▸ Aim
Can you give the rows from the line with "Task: Click the 广告 badge beside 全网课程应有尽有" to the line with "will [x=55, y=284]." again, swapping "Click" for "Select" and leaving everything else unchanged?

Stored entries
_ _ _ _

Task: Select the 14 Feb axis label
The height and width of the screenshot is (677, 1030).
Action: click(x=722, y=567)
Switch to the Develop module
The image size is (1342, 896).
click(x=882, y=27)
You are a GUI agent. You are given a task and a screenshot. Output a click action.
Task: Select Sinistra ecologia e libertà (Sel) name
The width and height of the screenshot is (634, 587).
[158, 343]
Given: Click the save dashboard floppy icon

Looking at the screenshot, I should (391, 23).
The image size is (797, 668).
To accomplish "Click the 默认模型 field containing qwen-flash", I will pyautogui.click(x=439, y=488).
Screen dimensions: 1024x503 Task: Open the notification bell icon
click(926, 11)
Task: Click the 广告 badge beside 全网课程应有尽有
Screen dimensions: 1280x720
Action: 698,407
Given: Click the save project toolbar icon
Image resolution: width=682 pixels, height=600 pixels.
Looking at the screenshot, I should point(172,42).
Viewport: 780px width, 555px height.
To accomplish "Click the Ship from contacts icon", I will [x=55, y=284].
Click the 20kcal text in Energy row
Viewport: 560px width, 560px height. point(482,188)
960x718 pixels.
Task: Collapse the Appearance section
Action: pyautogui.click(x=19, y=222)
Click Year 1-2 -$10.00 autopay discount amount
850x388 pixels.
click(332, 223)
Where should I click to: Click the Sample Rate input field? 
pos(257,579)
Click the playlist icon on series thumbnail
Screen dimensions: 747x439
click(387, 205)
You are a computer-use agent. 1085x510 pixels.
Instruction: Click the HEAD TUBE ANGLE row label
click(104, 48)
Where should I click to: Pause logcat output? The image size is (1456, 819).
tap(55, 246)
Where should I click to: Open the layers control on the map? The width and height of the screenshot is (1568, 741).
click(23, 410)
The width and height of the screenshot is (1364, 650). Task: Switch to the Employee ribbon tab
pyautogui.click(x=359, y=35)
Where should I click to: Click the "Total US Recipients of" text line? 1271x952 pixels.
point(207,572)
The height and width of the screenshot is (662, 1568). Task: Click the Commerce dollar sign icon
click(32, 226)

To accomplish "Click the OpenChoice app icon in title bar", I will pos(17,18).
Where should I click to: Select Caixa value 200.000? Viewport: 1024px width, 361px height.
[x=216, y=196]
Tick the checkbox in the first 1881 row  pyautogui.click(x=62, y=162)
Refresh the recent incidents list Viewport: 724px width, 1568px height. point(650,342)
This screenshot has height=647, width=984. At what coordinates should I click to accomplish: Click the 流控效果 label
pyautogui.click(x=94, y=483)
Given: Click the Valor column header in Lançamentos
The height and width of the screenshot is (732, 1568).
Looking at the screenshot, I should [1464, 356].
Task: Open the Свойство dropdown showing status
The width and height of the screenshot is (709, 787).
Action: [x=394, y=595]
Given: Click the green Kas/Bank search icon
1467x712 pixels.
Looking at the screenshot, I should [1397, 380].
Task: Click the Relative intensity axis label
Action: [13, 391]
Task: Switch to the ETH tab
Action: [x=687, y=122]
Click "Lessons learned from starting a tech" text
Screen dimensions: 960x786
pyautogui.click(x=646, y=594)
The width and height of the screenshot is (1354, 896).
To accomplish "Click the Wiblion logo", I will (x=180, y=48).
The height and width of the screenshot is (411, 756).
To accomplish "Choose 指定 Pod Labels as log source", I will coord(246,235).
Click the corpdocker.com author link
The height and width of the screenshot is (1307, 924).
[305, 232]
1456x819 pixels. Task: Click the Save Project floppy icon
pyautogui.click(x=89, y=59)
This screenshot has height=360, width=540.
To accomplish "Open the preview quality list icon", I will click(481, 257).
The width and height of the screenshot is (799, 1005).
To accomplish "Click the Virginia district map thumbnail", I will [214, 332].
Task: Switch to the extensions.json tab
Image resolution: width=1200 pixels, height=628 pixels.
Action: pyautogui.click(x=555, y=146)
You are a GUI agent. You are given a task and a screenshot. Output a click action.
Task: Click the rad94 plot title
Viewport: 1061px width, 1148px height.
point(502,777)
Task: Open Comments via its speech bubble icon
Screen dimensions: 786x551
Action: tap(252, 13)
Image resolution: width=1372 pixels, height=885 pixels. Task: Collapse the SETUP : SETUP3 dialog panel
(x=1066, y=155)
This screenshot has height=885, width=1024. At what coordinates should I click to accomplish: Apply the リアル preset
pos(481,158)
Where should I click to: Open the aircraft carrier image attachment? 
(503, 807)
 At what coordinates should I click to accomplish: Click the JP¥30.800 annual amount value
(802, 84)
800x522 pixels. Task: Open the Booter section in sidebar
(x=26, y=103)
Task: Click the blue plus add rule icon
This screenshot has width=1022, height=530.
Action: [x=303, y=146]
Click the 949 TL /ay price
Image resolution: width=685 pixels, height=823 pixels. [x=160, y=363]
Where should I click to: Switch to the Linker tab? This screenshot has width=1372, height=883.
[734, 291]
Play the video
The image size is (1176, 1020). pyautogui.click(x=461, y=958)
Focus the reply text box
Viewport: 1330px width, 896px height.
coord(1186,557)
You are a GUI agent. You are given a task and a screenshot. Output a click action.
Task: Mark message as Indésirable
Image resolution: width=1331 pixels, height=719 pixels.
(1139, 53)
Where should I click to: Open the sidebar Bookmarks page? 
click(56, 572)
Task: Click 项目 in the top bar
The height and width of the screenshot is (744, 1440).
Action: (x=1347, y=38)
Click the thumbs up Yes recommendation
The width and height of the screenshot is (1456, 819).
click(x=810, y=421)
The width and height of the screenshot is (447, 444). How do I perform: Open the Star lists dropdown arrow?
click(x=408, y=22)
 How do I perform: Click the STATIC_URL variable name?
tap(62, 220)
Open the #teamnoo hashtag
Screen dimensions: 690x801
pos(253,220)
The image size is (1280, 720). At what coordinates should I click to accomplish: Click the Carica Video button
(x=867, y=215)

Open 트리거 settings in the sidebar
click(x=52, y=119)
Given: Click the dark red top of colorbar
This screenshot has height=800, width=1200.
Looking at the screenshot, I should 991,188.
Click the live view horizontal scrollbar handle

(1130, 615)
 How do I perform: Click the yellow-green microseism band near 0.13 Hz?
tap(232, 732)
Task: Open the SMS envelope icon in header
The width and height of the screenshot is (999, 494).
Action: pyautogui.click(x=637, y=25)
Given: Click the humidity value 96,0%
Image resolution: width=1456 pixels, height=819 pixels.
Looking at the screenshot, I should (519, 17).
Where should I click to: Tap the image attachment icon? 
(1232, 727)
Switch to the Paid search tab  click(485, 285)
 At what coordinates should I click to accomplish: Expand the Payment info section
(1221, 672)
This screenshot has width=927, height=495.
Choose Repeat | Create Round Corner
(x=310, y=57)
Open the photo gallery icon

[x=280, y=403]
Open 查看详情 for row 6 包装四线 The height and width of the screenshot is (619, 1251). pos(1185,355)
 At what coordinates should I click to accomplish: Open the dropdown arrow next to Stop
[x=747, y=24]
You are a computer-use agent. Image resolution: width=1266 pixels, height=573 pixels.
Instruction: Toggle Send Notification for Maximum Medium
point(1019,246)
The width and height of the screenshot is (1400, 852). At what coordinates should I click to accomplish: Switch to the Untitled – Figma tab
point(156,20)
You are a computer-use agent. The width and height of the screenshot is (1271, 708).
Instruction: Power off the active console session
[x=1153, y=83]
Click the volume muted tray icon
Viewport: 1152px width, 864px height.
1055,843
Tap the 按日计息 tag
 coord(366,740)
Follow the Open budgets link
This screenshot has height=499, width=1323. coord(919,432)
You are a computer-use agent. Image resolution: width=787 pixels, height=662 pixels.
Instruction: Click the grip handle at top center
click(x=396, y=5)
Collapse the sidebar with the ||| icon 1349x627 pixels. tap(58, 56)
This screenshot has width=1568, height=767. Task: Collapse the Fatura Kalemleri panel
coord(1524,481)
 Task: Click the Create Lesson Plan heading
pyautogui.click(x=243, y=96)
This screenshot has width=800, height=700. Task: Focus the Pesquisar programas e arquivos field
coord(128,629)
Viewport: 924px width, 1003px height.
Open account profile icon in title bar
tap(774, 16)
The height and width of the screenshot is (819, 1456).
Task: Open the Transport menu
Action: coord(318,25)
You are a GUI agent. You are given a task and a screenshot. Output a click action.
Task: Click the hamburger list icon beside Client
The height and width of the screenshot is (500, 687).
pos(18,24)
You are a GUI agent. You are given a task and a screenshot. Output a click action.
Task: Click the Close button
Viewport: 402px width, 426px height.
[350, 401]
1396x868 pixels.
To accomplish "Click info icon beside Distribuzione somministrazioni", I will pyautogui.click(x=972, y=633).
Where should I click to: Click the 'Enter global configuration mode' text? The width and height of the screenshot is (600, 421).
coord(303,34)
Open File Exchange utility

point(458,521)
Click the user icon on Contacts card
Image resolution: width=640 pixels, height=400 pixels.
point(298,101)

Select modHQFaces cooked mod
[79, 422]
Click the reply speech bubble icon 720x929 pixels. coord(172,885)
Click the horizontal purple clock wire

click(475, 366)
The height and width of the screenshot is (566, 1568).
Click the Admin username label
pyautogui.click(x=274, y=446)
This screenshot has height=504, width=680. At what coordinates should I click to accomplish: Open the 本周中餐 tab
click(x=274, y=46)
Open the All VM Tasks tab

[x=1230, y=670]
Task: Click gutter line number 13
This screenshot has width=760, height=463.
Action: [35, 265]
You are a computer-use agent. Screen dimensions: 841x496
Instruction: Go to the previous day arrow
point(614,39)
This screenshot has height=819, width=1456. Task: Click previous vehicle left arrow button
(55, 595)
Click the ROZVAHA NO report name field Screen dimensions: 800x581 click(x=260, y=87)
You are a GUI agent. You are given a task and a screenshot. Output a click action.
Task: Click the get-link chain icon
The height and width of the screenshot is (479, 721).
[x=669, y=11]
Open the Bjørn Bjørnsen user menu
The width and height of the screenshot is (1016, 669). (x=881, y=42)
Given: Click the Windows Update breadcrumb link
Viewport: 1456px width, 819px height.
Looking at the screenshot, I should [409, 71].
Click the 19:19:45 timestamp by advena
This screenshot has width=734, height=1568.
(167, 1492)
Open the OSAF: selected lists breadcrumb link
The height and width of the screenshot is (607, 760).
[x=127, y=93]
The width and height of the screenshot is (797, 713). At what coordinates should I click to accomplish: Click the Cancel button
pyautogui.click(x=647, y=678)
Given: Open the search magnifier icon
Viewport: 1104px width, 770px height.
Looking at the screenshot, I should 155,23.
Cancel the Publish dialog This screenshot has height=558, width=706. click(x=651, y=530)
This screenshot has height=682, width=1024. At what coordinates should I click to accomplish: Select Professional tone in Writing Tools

_ _ _ _

▸ Result
Task: Select the 广告 badge beside 全网课程应有尽有
Screen dimensions: 1280x720
Action: 698,407
Given: Select the save project toolbar icon
Image resolution: width=682 pixels, height=600 pixels.
Looking at the screenshot, I should point(172,42).
Viewport: 780px width, 555px height.
To accomplish "Select the Ship from contacts icon", I will [x=55, y=284].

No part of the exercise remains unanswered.